Has the Minister decided on which areas he intends to amalgamate?

No. I met the IVEA before becoming Minister and subsequently and informed it that if it could come up with the same type of savings, and the same kind of configuration of 16 bodies I was open in principle to considering it. I have not set my heart on a particular configuration. There are alternatives, but I will wait to see the IVEA suggestions. I gather the central council has come up with a set of recommendations, but these must still be signed up to by the individual VECs. The matter lies with them and as soon as I receive the proposals, I will move forward.

Special Educational Needs

Joan Collins


10 Deputy Joan Collins asked the Minister for Education and Skills his views on his decision to maintain the cap on special needs assistants implemented by the previous Government; and if he will make a statement on the matter. [9891/11]

The programme for Government clearly states that education will be a priority for this Government and that we will endeavour to protect and enhance the educational experience of children, young people and students. We will endeavour to protect frontline services in education. However, the fiscal position is extremely difficult.

It is necessary to ensure that educational services are delivered within the resources available. I intend to prioritise and support special educational services. However, I cannot revisit the previous Government's decision to place a cap on the number of posts available under the special needs assistant scheme. This number is 10,575 whole time equivalent posts. This is a significant number of posts and, unlike other areas of the public sector, vacancies are being filled up to this number. It also represents continual increases in the number of SNAs over recent years. It is considered that with equitable and careful management and distribution of these resources, there should be sufficient posts to provide access to SNA support for all children who require such care support to attend school, in accordance with departmental criteria.

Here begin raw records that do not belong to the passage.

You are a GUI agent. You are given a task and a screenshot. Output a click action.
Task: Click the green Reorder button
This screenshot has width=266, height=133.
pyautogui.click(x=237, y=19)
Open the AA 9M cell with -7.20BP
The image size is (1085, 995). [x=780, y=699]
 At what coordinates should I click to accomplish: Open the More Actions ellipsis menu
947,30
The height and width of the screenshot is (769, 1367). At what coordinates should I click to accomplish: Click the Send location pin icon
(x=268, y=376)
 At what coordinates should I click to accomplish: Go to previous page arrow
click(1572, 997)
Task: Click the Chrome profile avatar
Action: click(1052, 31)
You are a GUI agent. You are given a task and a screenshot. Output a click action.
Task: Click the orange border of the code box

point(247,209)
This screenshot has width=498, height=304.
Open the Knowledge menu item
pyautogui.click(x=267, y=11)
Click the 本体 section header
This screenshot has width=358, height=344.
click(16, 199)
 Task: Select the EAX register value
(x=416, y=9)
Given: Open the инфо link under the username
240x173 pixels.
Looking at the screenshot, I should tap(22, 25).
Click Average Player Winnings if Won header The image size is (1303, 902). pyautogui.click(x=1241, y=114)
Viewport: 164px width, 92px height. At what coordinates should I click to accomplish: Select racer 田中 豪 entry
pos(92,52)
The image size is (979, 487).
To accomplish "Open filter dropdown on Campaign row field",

The National Council for Special Education, NCSE, is responsible, through its network of local special educational needs organisers, SENOs, for allocating resource teachers and special needs assistants to schools to support children with special educational needs. The NCSE operates within my Department's criteria in allocating such support. This now includes a requirement for the NCSE to have regard to an overall cap on the number of SNA posts.

The NCSE has issued a circular to all schools advising of the allocation process for the 2011-12 school year. A key feature of the amended scheme will be to provide for an annual allocation of SNA support to eligible schools. The NCSE has asked schools to submit all applications for SNA support to them by 18 March 2011 and intends to inform schools of their annual SNA allocation as soon as possible in advance of the coming school year.

My Department and I will be glad to consider any suggestions from school management or parent representative organisations as to how the allocation of SNA resources can best be managed within the context of the overall limit on SNA numbers established. In this regard I am committed to making whatever improvements are possible to the resource allocation system.

We need to understand the legacy of economic mismanagement which the last Government gave to this country. We have in effect lost our economic sovereignty and every Member of this House continually needs to understand that.

I thank the Minister for the standard reply. The last Government's decision to cap the number of SNAs in schools was disgraceful. Even heretofore it was difficult to get their children assessed, to get them into schools and to get the SNAs that are needed. Now they are being told that because of economic constraints their children may not and will not have that support in the future. The Minister might put a cap on the number of SNAs but he cannot put a cap on the number of children being born every year who will have special educational needs in the future. I heard the Minister's speech to the INTO conference, which did not mention resource teachers or SNAs once.

Can we have a question please?

The Minister has choices like everybody else. The cost of employing the required 2,000 SNAs would be €60 million, of which €40 million would be saved on social welfare payments. Really it would cost €20 million to employ 2,000 more SNAs, which is a drop in the ocean. The Minister should consider that alternative. The cost of subsidising private fee-paying schools teachers is €100 million.

The Deputy will not get an answer if she does not give the Minister a chance to reply.

Will the Minister not stop paying these teachers in private fee-paying schools and put that €100 million into employing resource teachers who are absolutely needed?

The framework of spending for this year has already been decided, and implicitly and explicitly confirmed by this House. There will be no changes for 2011. I will consider what to do in 2012 in the light of what resources are made available to me in the context of where the country is at the moment.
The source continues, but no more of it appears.